GOAL OF THE EXERCISE
In the records below, find the line containing "Task: Switch to the Performance tab" and the line containing "The height and width of the screenshot is (250, 386).". Give again exactly those lines and every line between them, omitting the pictures.

GIVEN RECORDS
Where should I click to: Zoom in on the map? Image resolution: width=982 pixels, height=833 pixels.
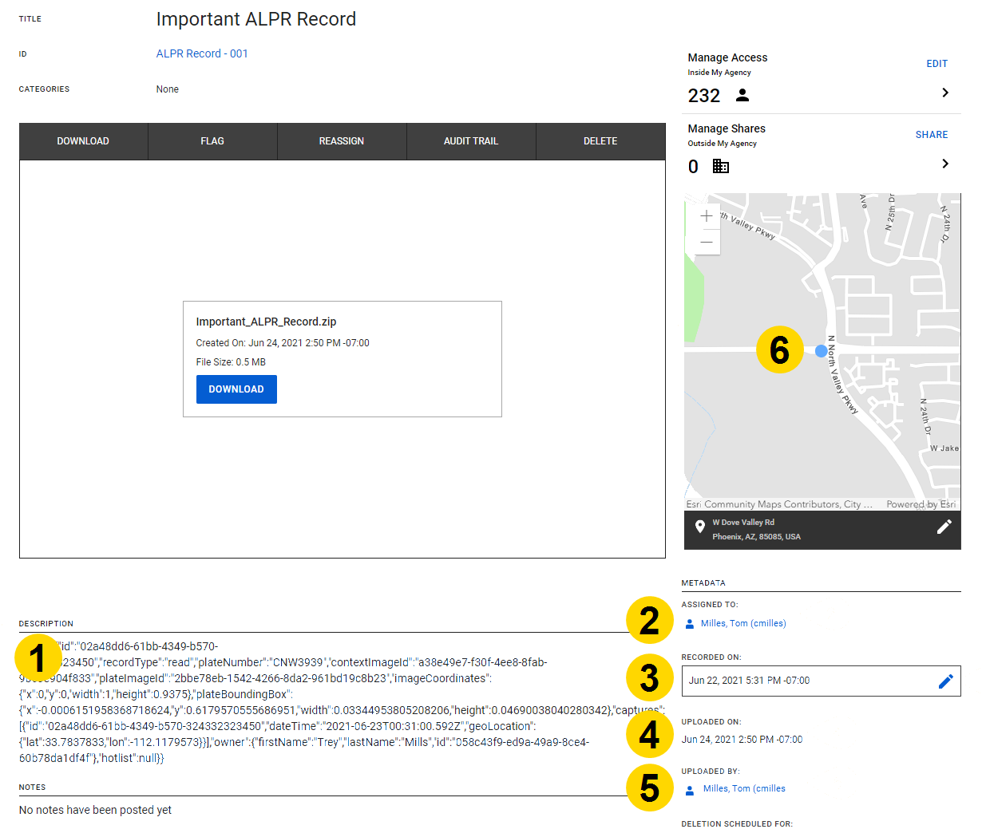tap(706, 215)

...

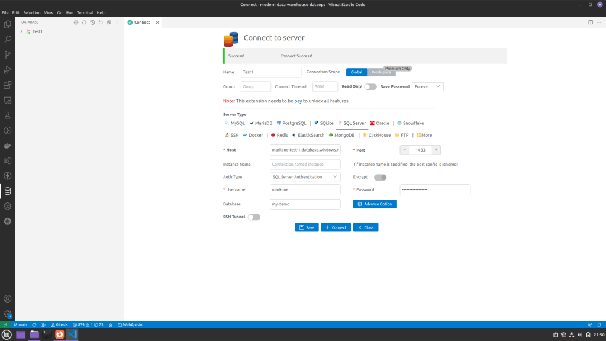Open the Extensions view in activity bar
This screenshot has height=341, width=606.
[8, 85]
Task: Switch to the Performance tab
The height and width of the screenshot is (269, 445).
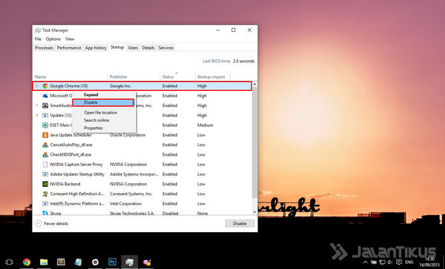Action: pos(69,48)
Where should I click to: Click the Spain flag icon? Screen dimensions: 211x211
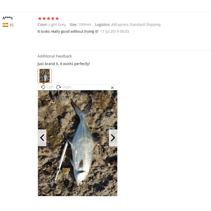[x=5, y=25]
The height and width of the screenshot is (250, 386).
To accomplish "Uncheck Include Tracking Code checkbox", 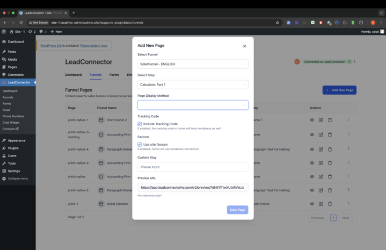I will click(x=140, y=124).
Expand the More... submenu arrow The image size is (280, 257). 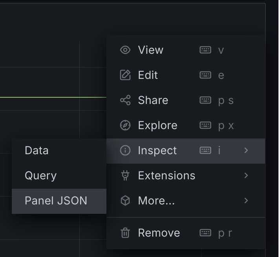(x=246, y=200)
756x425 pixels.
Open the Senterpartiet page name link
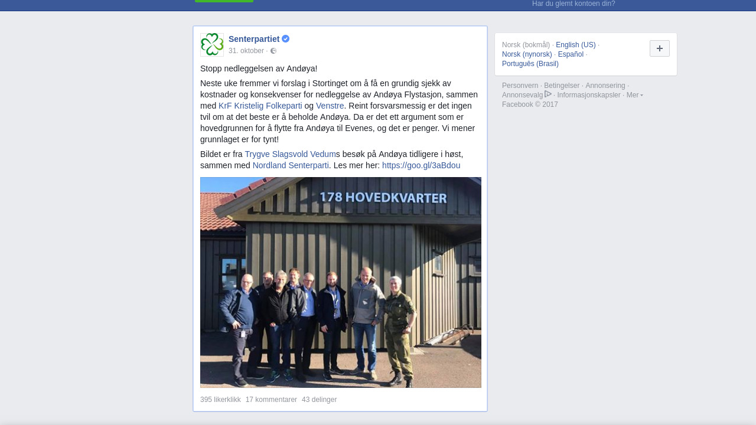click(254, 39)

RESULT OF THIS TASK
Task: Switch to the Performance tab
The height and width of the screenshot is (269, 445).
Action: pos(69,48)
Where should I click to: Click the Spain flag icon? Screen dimensions: 211x211
[x=5, y=25]
The height and width of the screenshot is (250, 386).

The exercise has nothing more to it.